Worked construction for years. Went from volunteer to laborer to straw boss and trainer before the company went belly up. Kept at it, got hurt, then couldn’t go back to it anymore. I’ve been laid off for the dumbest of reasons. Boss got caught by his wife philandering and lost his company during the divorce. Company fired all employees because the boss got caught dealing drugs on company property. Company building didn’t keep up with its maintenance, went out of code, cost more to get it fixed than it was worth, so fire everybody and move upper management to home office. Left just before one company went under, wherein over 60% of the workforce got fired for testing positive for drugs on the job (in a job where random drug tests were, in writing, routine and mandatory).
I’ve seen nepotism gone rampant, cronyism, sleep-your-way-up the chain, backstabbing, backroom politicking, betrayal, teenage angst that had no place in a forty-year-old’s body, out-and-out lying to the government, and more. But none of that holds a candle to working for the state.
State employees come in two flavors, and only two. Competent and incompetent. The former are all too few, invariably overworked, indubitably unappreciated, and absolutely essential for the continued operation of their area. The latter are varied, though all of a piece. The lazy. The utterly useless. The delusional. The petty tyrant, The boss’s kid.

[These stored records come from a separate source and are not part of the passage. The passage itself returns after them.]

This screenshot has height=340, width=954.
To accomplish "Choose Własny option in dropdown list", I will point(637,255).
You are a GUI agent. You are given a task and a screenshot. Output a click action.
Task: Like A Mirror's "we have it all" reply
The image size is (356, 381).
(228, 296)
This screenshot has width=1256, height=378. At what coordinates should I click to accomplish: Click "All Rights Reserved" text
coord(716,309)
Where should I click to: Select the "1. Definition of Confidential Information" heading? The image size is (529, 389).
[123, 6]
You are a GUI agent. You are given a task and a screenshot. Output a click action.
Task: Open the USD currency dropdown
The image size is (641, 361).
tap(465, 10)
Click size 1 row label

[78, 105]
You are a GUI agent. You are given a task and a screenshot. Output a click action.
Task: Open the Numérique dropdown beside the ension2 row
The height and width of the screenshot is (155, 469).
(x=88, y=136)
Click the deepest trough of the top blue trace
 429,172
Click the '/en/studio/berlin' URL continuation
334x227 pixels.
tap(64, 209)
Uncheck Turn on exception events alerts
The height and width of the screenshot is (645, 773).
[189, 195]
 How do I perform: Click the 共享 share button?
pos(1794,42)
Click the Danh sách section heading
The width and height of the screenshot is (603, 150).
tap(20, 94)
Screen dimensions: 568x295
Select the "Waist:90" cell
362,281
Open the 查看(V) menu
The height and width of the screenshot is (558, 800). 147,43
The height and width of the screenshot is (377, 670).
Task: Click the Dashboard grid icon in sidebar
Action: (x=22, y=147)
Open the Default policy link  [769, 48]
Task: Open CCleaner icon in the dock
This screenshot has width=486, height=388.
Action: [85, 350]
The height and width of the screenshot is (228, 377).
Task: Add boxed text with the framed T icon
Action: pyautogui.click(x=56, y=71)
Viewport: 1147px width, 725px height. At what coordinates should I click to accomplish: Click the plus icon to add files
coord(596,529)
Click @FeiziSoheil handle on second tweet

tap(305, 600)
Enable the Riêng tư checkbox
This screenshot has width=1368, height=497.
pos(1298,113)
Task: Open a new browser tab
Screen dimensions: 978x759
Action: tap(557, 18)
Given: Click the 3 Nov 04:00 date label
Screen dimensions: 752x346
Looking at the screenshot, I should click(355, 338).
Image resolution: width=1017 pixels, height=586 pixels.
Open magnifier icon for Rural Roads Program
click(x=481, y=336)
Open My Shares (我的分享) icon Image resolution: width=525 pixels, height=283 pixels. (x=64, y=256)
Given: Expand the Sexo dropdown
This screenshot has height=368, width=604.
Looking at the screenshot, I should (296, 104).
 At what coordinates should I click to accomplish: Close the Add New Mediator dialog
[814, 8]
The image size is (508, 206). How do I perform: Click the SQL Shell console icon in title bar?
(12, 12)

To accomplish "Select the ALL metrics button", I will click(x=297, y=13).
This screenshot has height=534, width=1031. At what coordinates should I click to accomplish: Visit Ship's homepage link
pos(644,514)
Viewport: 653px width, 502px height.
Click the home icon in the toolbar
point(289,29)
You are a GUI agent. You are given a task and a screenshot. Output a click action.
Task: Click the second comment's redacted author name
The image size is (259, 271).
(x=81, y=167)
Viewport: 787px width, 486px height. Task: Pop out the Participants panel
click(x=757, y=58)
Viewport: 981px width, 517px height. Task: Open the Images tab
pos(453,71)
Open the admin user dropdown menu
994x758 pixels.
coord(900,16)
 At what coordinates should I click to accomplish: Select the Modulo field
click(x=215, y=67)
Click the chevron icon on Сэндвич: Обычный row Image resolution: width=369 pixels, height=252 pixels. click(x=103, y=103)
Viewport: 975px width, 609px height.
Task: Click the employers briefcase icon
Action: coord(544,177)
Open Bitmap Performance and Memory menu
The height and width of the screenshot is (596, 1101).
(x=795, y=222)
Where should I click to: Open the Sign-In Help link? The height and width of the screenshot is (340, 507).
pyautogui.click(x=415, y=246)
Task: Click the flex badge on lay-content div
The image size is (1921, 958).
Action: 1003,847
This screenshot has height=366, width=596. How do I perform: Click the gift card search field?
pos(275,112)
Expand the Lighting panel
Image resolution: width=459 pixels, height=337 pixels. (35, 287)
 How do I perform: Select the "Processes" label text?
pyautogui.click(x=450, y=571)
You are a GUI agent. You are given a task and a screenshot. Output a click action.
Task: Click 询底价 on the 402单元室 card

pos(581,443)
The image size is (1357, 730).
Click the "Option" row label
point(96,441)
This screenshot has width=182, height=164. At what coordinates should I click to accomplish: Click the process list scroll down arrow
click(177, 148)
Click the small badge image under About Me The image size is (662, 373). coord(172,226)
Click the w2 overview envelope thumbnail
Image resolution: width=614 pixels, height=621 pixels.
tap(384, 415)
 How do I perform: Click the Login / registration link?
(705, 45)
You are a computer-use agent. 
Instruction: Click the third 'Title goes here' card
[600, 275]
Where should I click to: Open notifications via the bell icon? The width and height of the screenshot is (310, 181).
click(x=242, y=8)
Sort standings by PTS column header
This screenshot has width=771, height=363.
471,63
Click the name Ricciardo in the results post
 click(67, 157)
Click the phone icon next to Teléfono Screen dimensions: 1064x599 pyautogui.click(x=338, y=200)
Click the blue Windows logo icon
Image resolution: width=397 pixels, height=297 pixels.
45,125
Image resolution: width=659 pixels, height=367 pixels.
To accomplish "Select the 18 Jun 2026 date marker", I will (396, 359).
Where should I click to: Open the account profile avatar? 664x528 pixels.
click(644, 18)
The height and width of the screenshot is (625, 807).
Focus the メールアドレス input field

The place I worked in, it rewarded laziness and passing the buck. If you could get someone else to do it, you did and got rewarded for it. If you could make yourself look good without doing anything at all, better. The disgust is what drove me out. If you so much as pointed out even the little, minor ways to make things suck less, you’d get singled out for causing problems for everybody else.
Where I’m at now, I use barely any of what my education was supposed to prepare me for. The official education anyway. What grandad taught me, what my uncles taught me, that stuff mattered more. Hard work, self discipline, honesty, diligence, time management, basic mathematics, self awareness, and good judgement. That sort of thing should be the foundation of any professional, be they cook or colonel.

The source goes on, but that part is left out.